[Item position entries]
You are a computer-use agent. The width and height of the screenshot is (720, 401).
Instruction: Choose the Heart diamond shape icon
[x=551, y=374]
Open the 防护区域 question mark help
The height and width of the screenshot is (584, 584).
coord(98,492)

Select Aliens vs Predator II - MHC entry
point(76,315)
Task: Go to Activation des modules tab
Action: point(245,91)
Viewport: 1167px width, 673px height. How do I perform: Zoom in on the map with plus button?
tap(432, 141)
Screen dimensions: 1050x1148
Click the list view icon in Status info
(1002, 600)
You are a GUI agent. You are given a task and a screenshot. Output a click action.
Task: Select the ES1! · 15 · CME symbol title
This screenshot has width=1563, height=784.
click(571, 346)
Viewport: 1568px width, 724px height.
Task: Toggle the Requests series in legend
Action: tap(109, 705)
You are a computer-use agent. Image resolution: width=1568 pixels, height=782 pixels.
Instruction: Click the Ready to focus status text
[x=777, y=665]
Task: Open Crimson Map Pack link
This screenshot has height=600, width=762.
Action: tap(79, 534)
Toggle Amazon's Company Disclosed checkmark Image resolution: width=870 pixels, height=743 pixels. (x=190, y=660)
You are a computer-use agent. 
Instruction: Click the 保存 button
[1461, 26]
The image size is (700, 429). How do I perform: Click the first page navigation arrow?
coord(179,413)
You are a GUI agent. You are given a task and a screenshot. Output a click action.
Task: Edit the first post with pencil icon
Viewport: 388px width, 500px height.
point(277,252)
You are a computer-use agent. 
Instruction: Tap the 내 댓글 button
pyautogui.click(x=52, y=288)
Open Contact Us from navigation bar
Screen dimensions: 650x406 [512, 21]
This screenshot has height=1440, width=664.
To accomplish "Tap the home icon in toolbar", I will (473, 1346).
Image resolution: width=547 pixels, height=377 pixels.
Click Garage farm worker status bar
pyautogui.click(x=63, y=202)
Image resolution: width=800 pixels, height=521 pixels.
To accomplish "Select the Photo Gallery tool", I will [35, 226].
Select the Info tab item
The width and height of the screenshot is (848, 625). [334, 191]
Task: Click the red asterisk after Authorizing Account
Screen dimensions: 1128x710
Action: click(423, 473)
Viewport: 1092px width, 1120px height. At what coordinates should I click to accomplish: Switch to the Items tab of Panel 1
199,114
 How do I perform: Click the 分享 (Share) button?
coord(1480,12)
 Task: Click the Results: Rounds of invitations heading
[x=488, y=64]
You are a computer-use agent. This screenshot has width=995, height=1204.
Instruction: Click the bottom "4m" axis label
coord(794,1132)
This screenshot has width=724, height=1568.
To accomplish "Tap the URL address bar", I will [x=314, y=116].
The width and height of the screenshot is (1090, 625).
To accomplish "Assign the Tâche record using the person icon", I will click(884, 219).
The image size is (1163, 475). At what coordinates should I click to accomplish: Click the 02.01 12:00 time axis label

*Problem description:* Can you turn every line of the listing above into a numbered list, leaving out the blank lines?

*Full solution:*
1. You are a computer-use agent. The width and height of the screenshot is (720, 401).
2. Instruction: Choose the Heart diamond shape icon
3. [x=551, y=374]
4. Open the 防护区域 question mark help
5. The height and width of the screenshot is (584, 584).
6. coord(98,492)
7. Select Aliens vs Predator II - MHC entry
8. point(76,315)
9. Task: Go to Activation des modules tab
10. Action: point(245,91)
11. Viewport: 1167px width, 673px height. How do I perform: Zoom in on the map with plus button?
12. tap(432, 141)
13. Screen dimensions: 1050x1148
14. Click the list view icon in Status info
15. (1002, 600)
16. You are a GUI agent. You are given a task and a screenshot. Output a click action.
17. Task: Select the ES1! · 15 · CME symbol title
18. This screenshot has width=1563, height=784.
19. click(571, 346)
20. Viewport: 1568px width, 724px height.
21. Task: Toggle the Requests series in legend
22. Action: tap(109, 705)
23. You are a computer-use agent. Image resolution: width=1568 pixels, height=782 pixels.
24. Instruction: Click the Ready to focus status text
25. [x=777, y=665]
26. Task: Open Crimson Map Pack link
27. This screenshot has height=600, width=762.
28. Action: tap(79, 534)
29. Toggle Amazon's Company Disclosed checkmark Image resolution: width=870 pixels, height=743 pixels. (x=190, y=660)
30. You are a computer-use agent. 
31. Instruction: Click the 保存 button
32. [1461, 26]
33. The image size is (700, 429). How do I perform: Click the first page navigation arrow?
34. coord(179,413)
35. You are a GUI agent. You are given a task and a screenshot. Output a click action.
36. Task: Edit the first post with pencil icon
37. Viewport: 388px width, 500px height.
38. point(277,252)
39. You are a computer-use agent. 
40. Instruction: Tap the 내 댓글 button
41. pyautogui.click(x=52, y=288)
42. Open Contact Us from navigation bar
43. Screen dimensions: 650x406 [512, 21]
44. This screenshot has height=1440, width=664.
45. To accomplish "Tap the home icon in toolbar", I will (473, 1346).
46. Image resolution: width=547 pixels, height=377 pixels.
47. Click Garage farm worker status bar
48. pyautogui.click(x=63, y=202)
49. Image resolution: width=800 pixels, height=521 pixels.
50. To accomplish "Select the Photo Gallery tool", I will [35, 226].
51. Select the Info tab item
52. The width and height of the screenshot is (848, 625). [334, 191]
53. Task: Click the red asterisk after Authorizing Account
54. Screen dimensions: 1128x710
55. Action: click(423, 473)
56. Viewport: 1092px width, 1120px height. At what coordinates should I click to accomplish: Switch to the Items tab of Panel 1
57. 199,114
58.  How do I perform: Click the 分享 (Share) button?
59. coord(1480,12)
60.  Task: Click the Results: Rounds of invitations heading
61. [x=488, y=64]
62. You are a computer-use agent. This screenshot has width=995, height=1204.
63. Instruction: Click the bottom "4m" axis label
64. coord(794,1132)
65. This screenshot has width=724, height=1568.
66. To accomplish "Tap the URL address bar", I will [x=314, y=116].
67. The width and height of the screenshot is (1090, 625).
68. To accomplish "Assign the Tâche record using the person icon", I will click(884, 219).
69. The image size is (1163, 475). At what coordinates should I click to accomplish: Click the 02.01 12:00 time axis label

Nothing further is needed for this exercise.